É em memória da luta da multidão de corpos marginalizados e sobreviventes da psiquiatria, dentre os quais se encontra o honorável escritor Lima Barreto, que convocamos todas as pessoas psiquiatrizadas; que sofrem com desligamento e crises de explosão emocional; que escutam vozes; cujas identidades de gênero e sexuais sofrem tentativas de cura (eufemismo para aniquilamento social); cujas vidas são ministradas por fluoxetina, escitalopram e clonazepam; cujos gestos repetitivos e involuntários são motivos de piadas por parte daqueles que não percebem o quão repetitivos e involuntários são os seus próprios gestos; que passaram por internação e que ficaram confinadas em si mesmas em seus quartos mal iluminados; que recorreram às drogas ilícitas como o crack como forma de lidar com o luto de seus parentes e amigos assassinados pela polícia militar ou a perda de suas casas provocadas pelos desalojamentos a mando do Eduardo Paes; que têm ideação suicida; que surtam com frequência; que sofrem disforia; que não conhecem outra sensação que a de esgotamento; que sofrem com o alcoolismo; para o Ato do Dia Nacional da Luta Antimanicomial. Enquanto comunistas libertárias e anarcopunks, consideramos a nossa participação indispensável, porquanto nos opomos de maneira intransigente a toda forma de exploração, submissão e violação dos corpos. Por esta razão não poupamos esforços em dispor os nossos corpos na mesma fileira que as nossas irmãs e irmãos sobreviventes da psiquiatria contra o iatrocapitalismo.

* Dados de origem:
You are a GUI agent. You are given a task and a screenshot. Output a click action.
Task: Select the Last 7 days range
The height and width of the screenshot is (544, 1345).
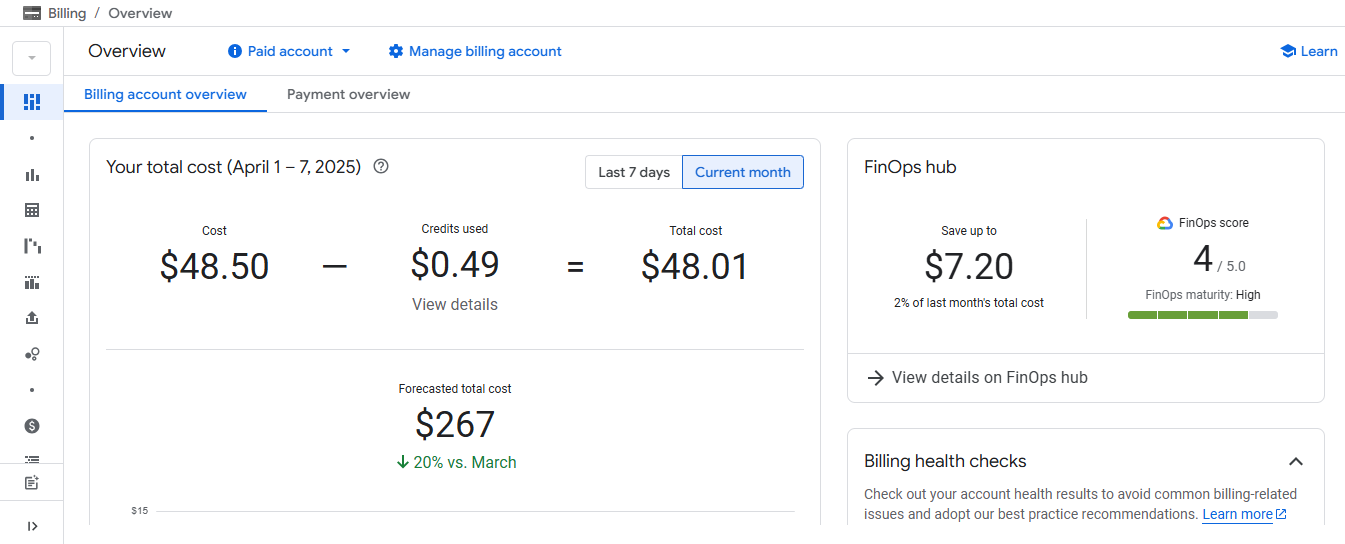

* Tarefa a realizar: Traduza para o inglês esta frase do texto da página: "Enquanto comunistas libertárias e anarcopunks, consideramos a nossa participação indispensável, porquanto nos opomos de maneira intransigente a toda forma de exploração, submissão e violação dos corpos." O material não entra nesta tarefa.

* Solução: As libertarian communists and anarcho-punks, we consider our participation indispensable, since we are uncompromisingly opposed to every form of exploitation, subjugation, and violation of bodies.